Ich habe mich mit der Lebensberaterin verabredet, weil ich wissen wollte, wie mein Verein nächste Saison abschneidet. Letzte Saison musste die Eintracht bis zum Schluss um den Klassenerhalt zittern. Hoffentlich sieht Frau Herlert, dass uns das 2017 erspart bleibt. Fußball interessiert Sie überhaupt nicht, umso besser denke ich.

Also frage ich, wie die Saison der Eintracht verlaufen wird. Dabei muss ich die Karten mischen und danach mit der linken Hand—weil diese Seite vom Herzen kommt—in drei Stapel auslegen.

Sie deckt nach und nach auf und prognostiziert: „Die Wege der Eintracht sind noch unklar und der Erfolg hängt an einem Mann.“ Sie deckt weitere Karten auf und erklärt: „Der Verein ist wie eine Familie und die Wege gehen oft nach außerhalb.“ Können die Fans vielleicht von Europa träumen? Bei der aktuellen Kaderzusammenstellung sind beide Aussagen schwer zu glauben. Immerhin ist vom Abstieg keine Rede.

Wir wollen tiefer in die Materie gehen und ich frage nach dem Trainer: „Ist er derjenige, der den Erfolg bringt?“ Zunächst sieht es so aus, denn die erste Karte besagt, dass Kovac alles daran setzen wird, damit die Eintracht sportlich weiterkommt. Die nächste Karte ist ein Fuchs—eine negative Karte. „Der Trainer kommt an einem gewissen Punkt nicht weiter, vielleicht ist die Mannschaft zu schwach“, spekuliert Herlert. Aus Fansicht würde ich diese Aussage sofort unterschreiben.

Ich will es genauer und frage, ob der Trainer bis Saisonende bleiben wird? „Es werden sich Aggressionen aufbauen und seine Zukunft steht noch auf der Kippe“ ist Herlerts Antwort, dann wird Sie erstaunlich präzise: „Sagen wir es so, in der nächsten Saison ist er bestimmt nicht mehr da.“ Klingt durchaus plausibel.

Die schwache vergangene Saison hat auch mit dem langzeitverletzten Alex Meier zu tun. Schließlich ist der Erfolg der Eintracht so abhängig von ihrem Fußballgott, wie Marco Reus es bislang vom Busfahrer war. „Kleine Verletzungen werden nächste Saison dabei sein“, sagen die Karten, „Er wird eine wichtige Rolle spielen, aber ein Jüngerer wird ihm große Konkurrenz machen.“ Das wäre in der Tat zu schön um wahr zu sein. Offensiv hat sich die Eintracht mit Rebic und Hrgota jedoch für ihre Verhältnisse gut verstärkt—wer weiß.

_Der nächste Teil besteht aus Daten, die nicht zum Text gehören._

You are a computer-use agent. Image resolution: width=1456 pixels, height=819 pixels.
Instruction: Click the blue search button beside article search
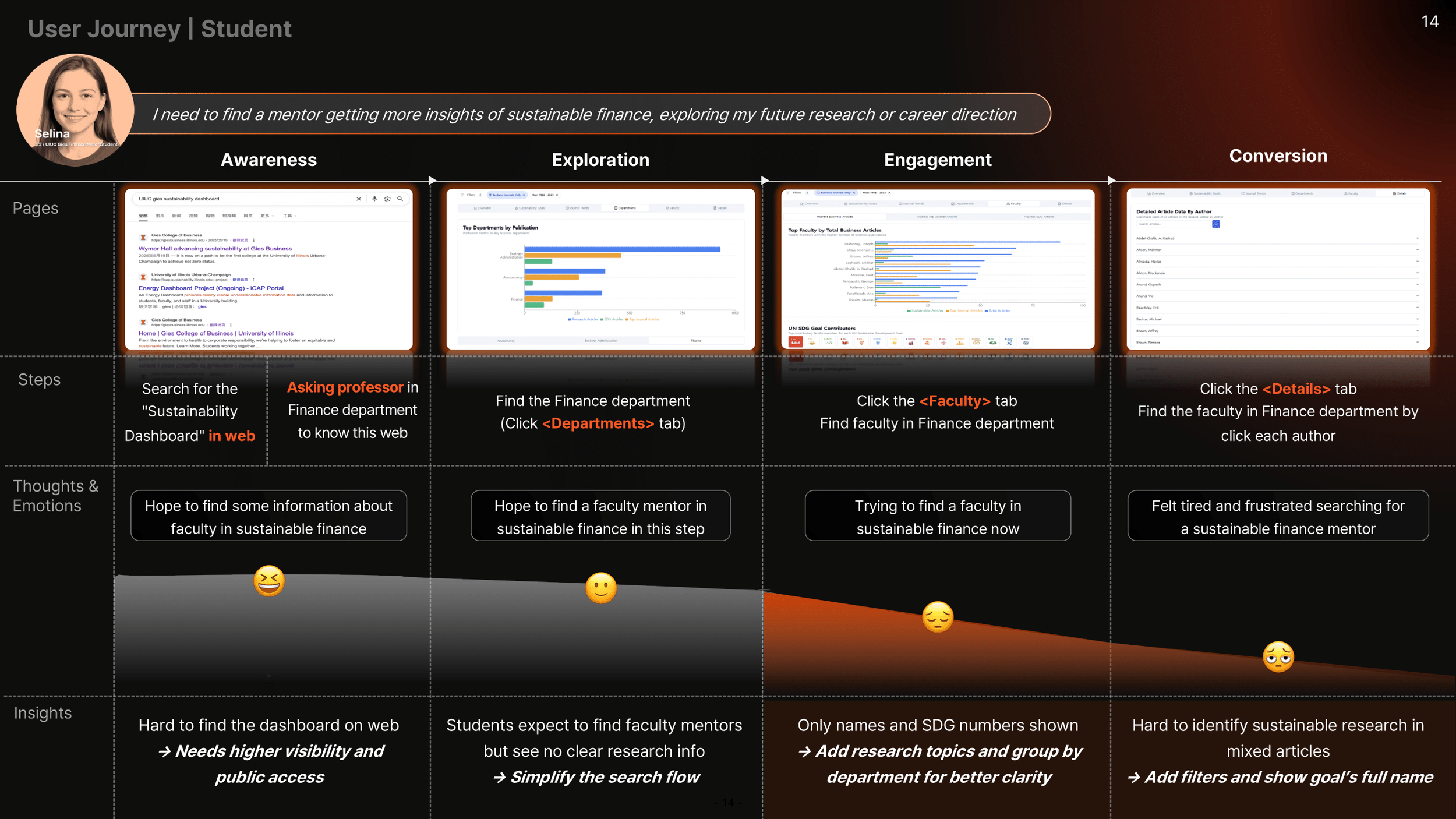click(1216, 224)
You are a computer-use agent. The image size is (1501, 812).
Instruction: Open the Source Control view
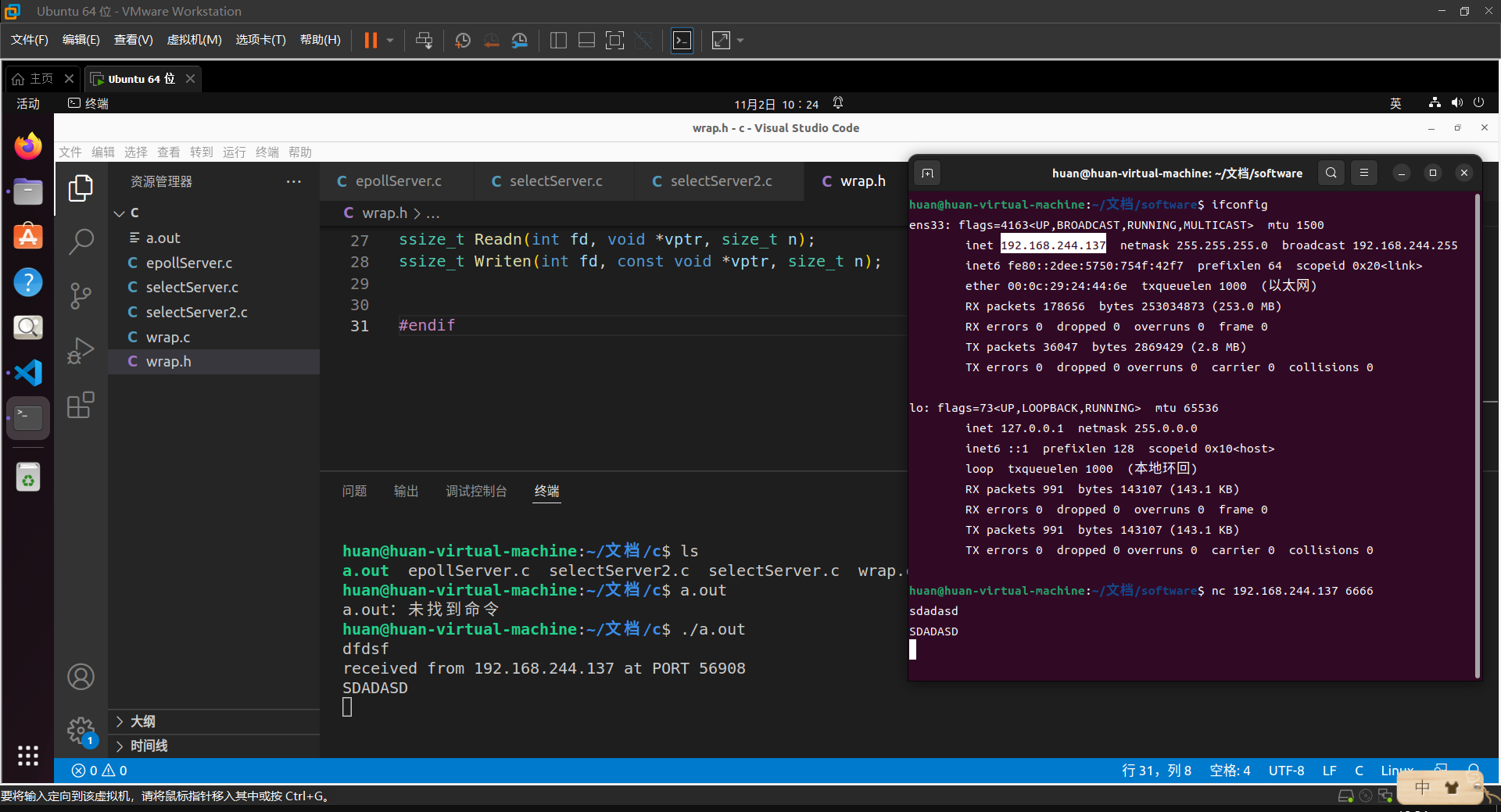tap(81, 296)
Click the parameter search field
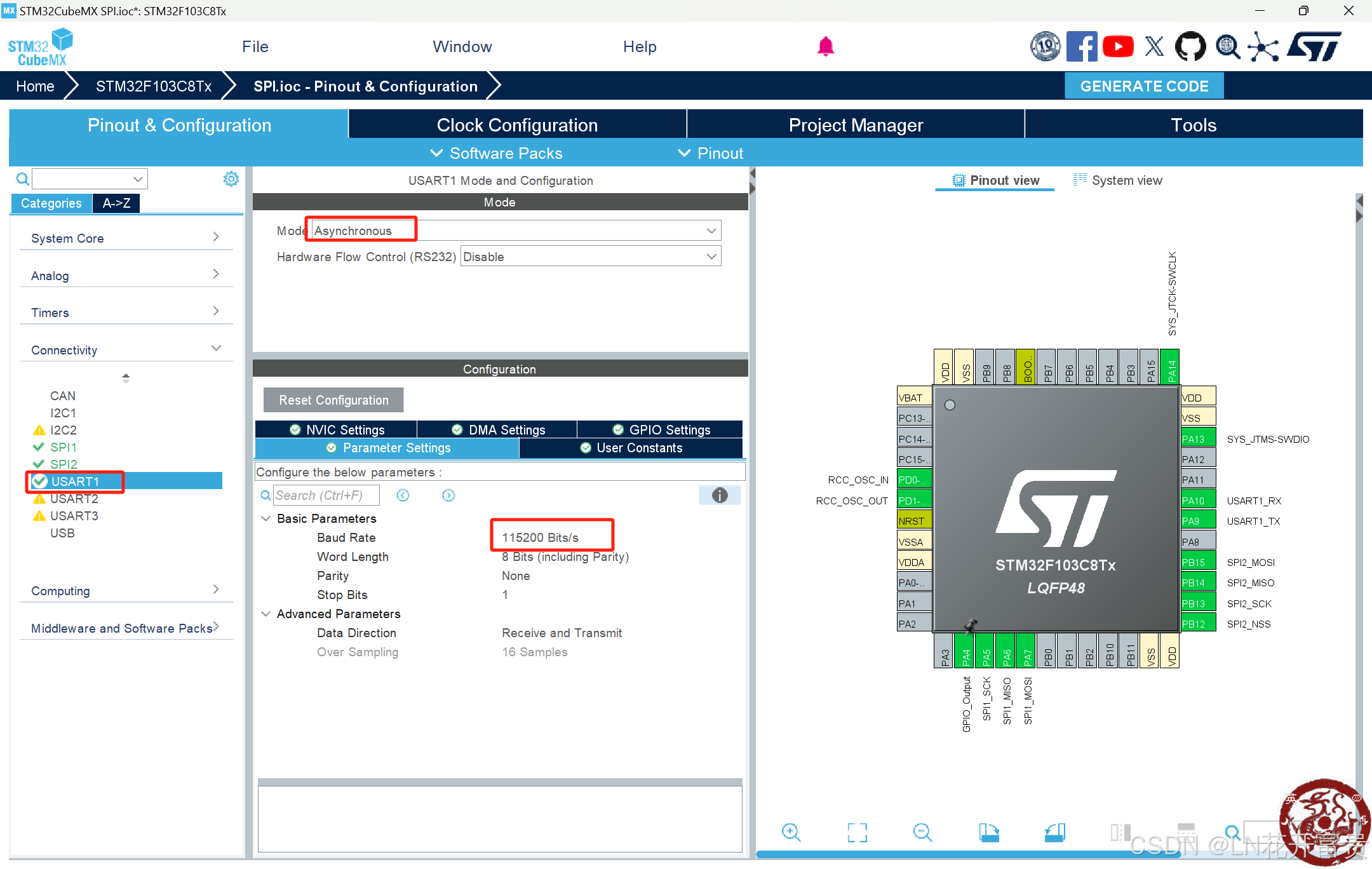The height and width of the screenshot is (869, 1372). pyautogui.click(x=326, y=495)
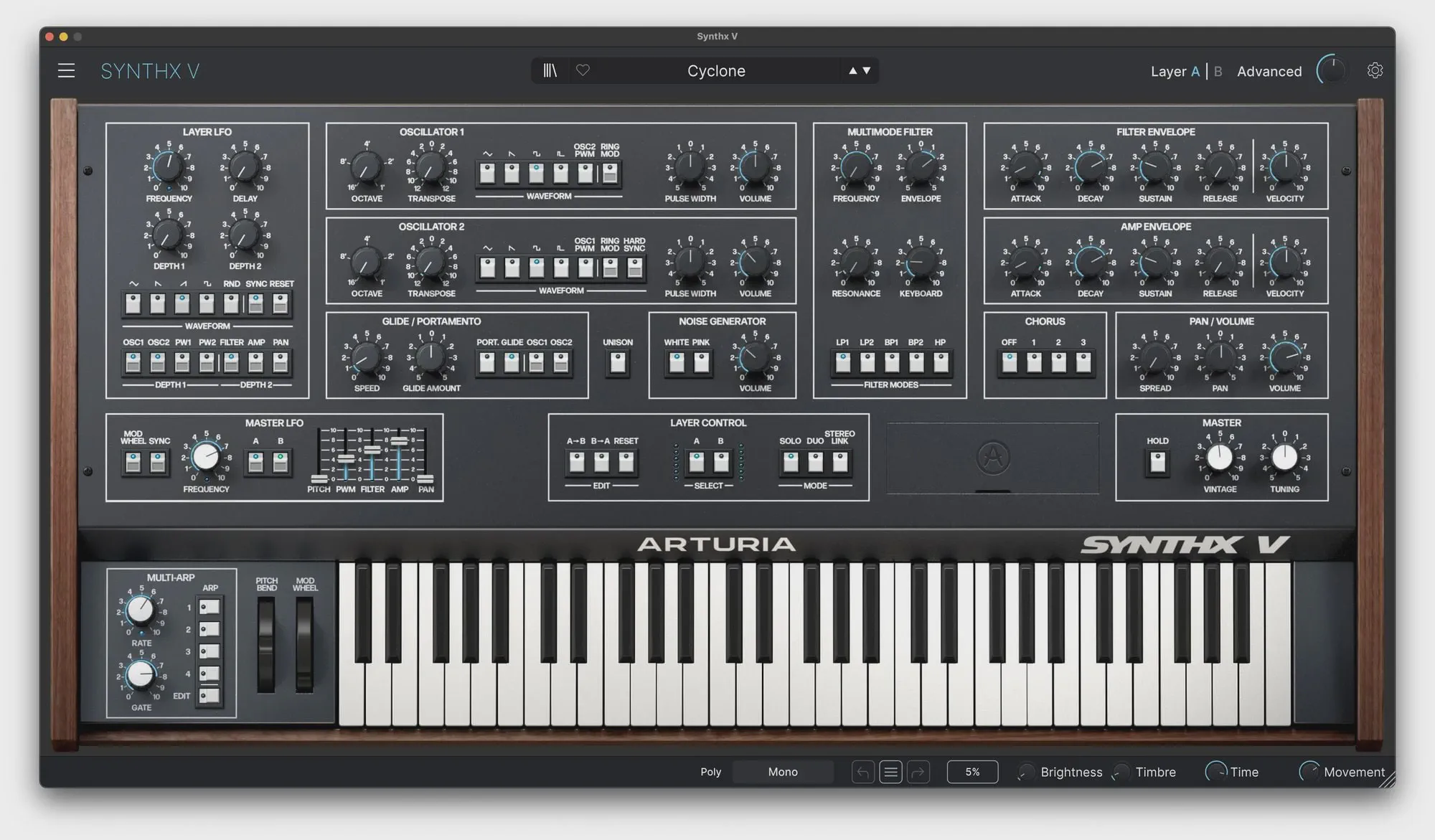Screen dimensions: 1435x840
Task: Click the Poly voices setting
Action: click(x=710, y=772)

Zu Marco Russ machen die von Frau Herlert gelegten Karten erneut sehr präzise Aussagen: „Die Dinge werden sich klären und was bisher ein Geheimnis ist, wird die Öffentlichkeit erfahren.“

Zum Abschluss möchte ich wissen, wie sich sich die Fans während der Saison verhalten? „Die Fans haben sehr viel Power, das färbt sich auch auf die Mannschaft ab. Trotzdem wird es Diskussionen geben und die Fans fühlen sich aufs Kreuz gelegt, wenn die Mannschaft schlecht spielt. Insgesamt bleibt die Situation aber im Griff.“ Randalemeister werden 2017 wohl andere.

Phasenweise war ich überrascht von den präzisen Aussagen der Lebensberaterin. Zwei Tage nach meinem Gespräch hat sich die Prognose zu Marco Russ bereits bewahrheitet. Er zeigte sich bei der Saisoneröffnungsfeier erstmals seit seiner Chemotherapie in der Öffentlichkeit. Der Heilungsprozess verläuft planmäßig und ein Comeback ist in der Rückrunde geplant. Komplett überzeugt bin ich zwar immer noch nicht vom Wahrsagen, beziehungsweise von der medialen Lebensberatung, aber damit die Prognosen eintreten, muss man schließlich daran glauben. Das werde ich, denn mit der Zukunftsvision von Frau Herlert kann ich als Eintracht-Fan bestens leben.